• What you have to do
Consider the entries given below. Count the lines that include "computer" and give only the count.

------------

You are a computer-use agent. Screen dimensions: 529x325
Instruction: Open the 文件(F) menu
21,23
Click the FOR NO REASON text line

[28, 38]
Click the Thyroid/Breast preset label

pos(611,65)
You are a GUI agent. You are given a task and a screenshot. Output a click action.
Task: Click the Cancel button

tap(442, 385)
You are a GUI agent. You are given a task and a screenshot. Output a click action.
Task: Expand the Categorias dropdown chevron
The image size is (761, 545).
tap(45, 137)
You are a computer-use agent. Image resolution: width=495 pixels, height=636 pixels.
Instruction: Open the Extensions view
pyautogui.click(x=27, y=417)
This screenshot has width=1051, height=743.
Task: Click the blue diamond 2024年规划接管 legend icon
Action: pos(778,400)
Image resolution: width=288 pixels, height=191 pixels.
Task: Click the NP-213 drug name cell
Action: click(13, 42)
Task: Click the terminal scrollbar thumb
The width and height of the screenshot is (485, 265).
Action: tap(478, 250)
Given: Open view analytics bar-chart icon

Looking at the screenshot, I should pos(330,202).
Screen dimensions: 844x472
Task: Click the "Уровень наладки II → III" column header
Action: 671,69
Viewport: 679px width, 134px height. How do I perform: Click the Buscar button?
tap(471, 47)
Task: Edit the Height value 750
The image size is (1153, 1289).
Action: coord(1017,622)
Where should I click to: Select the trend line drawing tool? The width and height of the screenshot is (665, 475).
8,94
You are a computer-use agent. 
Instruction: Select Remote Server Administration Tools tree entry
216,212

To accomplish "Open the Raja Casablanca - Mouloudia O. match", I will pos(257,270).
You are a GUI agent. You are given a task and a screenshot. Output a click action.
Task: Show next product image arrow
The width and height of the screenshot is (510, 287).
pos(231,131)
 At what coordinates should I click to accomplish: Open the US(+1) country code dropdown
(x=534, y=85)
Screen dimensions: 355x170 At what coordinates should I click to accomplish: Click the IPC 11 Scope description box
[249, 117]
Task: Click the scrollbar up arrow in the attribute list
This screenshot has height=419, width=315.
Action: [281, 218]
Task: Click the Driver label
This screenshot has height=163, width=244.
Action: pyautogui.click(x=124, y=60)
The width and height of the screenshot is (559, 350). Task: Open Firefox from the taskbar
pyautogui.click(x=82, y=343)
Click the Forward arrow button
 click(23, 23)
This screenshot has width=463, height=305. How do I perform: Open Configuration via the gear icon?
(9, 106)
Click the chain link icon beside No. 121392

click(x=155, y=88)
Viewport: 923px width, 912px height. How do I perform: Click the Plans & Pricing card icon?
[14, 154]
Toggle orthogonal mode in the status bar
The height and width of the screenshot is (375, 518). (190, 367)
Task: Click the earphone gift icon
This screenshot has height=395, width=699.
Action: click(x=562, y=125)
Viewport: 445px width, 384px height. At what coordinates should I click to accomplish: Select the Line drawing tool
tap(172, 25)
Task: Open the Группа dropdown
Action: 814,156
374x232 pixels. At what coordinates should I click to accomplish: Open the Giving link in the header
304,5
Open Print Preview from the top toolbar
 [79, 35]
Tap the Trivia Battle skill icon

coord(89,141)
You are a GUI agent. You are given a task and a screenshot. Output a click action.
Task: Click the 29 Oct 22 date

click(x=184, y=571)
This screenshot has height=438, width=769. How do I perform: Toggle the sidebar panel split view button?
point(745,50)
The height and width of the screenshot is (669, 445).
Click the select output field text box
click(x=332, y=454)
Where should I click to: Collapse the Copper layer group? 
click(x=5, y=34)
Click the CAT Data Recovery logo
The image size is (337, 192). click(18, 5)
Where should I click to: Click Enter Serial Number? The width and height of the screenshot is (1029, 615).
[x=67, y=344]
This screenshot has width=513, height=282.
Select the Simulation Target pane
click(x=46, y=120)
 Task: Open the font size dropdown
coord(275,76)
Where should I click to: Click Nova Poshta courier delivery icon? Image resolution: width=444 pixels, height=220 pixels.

------------

• Reply to the task
3